United States District Court, N.D. Indiana, Fort Wayne Division
OPINION AND ORDER
THERESA L. SPRINGMANN CHIEF JUDGE
The
Defendant, Brandon Buchanan, has been ordered detained
pending trial on charges that he aided maintenance of a
residence for distributing controlled substances, a violation
of 21 U.S.C. § 856(a)(1) and 18 U.S.C. § 2 (Count
1), profited by managing a building to manufacture, store, or
distribute a controlled substance, a violation of 21 U.S.C.
§ 856(a)(2) (Count 2), and unlawfully possessed a
firearm and ammunition in furtherance of a drug trafficking
crime, a violation of 18 U.S.C. § 924(c) (Count 4). The
Defendant faces potential penalties of imprisonment of not
more than 20 years on Counts 1 and 2, and a range of between
five years and life imprisonment on Count 4. This matter is
before the Court on the Defendant's Motion for Revocation
or Amendment of Detention Order [ECF No. 50] filed pursuant
to 18 U.S.C. § 3145(b), which provides for district
court review, upon motion by a defendant, of a Magistrate
Judge's detention order.[1]
The
Government requested the detention of the Defendant pending
trial on grounds that the Defendant was a danger to the
community and a risk of flight. (See Mot. for
Detention, ECF No. 4.) On March 19, 2018, Magistrate Judge
Paul R. Cherry conducted a detention hearing. He found that
18 U.S.C. § 3142(e)(3) created a rebuttable presumption
that no condition or combination of conditions of release
would reasonably assure the Defendant's appearance or the
safety of the community. The Magistrate Judge concluded that
the Defendant had not introduced sufficient evidence to rebut
the presumption and, further, that the presumption was
strengthened by the Defendant's failure to appear in
court in another criminal case against him, the
Defendant's lack of regular, established employment, the
Defendant's substance abuse, that the Defendant committed
the offenses charged while on bond for two other active
criminal cases, because drugs, including fentanyl, and a
weapon were found at the Defendant's residence, because
the Defendant sold fentanyl to an undercover informant, and
finally because the Defendant made a call to a friend asking
that the friend wipe clean or delete data from the
Defendant's cell phone while detained pending these
charges.
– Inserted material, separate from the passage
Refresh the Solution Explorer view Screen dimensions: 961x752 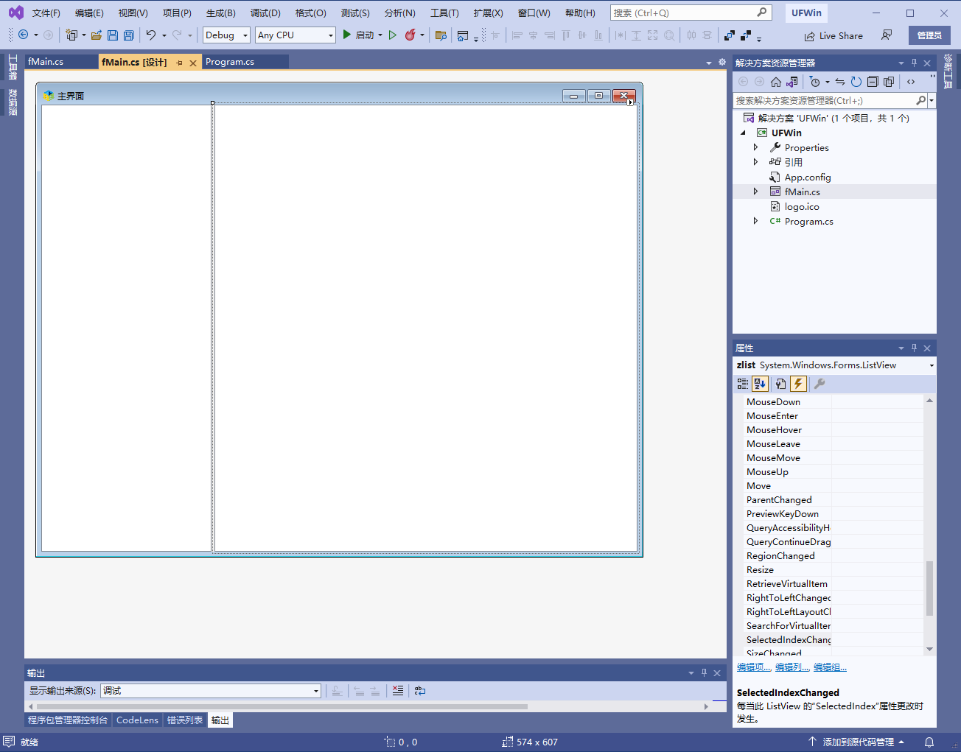856,82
Thus, the Defendant was ordered to be detained
pending trial.
A
defendant may file a motion seeking review or revocation of a
detention order when the defendant has been “ordered
detained by a magistrate judge, or by a person other than a
judge of a court having original jurisdiction over the
offense and other than a Federal appellate court.” 18
U.S.C. § 3145(b). A district court may review a
magistrate's detention order without holding a new
hearing. See United States v. Sophie, 900 F.2d 1064,
1071 (7th Cir. 1990) (“An evidentiary hearing is
necessary only if the party requesting the hearing raises a
significant disputed factual issue.”).
The
argument for revocation set forth in the Defendant's
Motion consists of the following assertions:
• The Defendant's pending cases in Michigan have
been resolved.
• The Defendant would reside in Fort Wayne and would be
able to find employment.
• The Defendant is not a flight risk or a danger to the
community, and that charges alone do not justify detention.
(Mot. 2-3, ECF No. 50.) The Defendant also states that he
would not object to any conditions of pretrial release and
offers several example conditions.
The
Bail Reform Act requires a judicial officer to order pretrial
release on personal recognizance or upon the execution of an
unsecured appearance bond “unless the judicial officer
determines that such release will not reasonably assure the
appearance of the person as required or will endanger the
safety of any other person or the community.” 18 U.S.C.
§ 3142(b). Detention can be based on a showing of either
dangerousness or risk of flight; only one is required.
United States v. Portes, 786 F.2d 758, 765 (7th Cir.
1985). If such unconditional release will not reasonably
assure appearance or will endanger safety, then the judicial
officer must consider a number of conditions to accompany the
release order. 18 U.S.C. § 3142(c). However, if, after a
hearing pursuant to § 3142(f), the judicial officer
finds that no condition or combination of conditions will
reasonably assure the appearance of the person as required
and the safety of any other person and the community, the
judicial officer shall order detention pending trial.
Id. § 3142(e).
Section
3142(e) provides for two rebuttable presumptions in favor of
detention. Because the Defendant's drugs and firearms
offenses meet the requirements of § 3142(e)(3)(A) and
(B), the Magistrate Judge was correct to find that his
offense triggered a rebuttable presumption in favor of
detention. A defendant can rebut the presumption by
“coming forward with some evidence that he will not
flee or endanger the community if released.” United
States v. Dominguez, 783 F.2d 702, 707 (7th Cir. 1986).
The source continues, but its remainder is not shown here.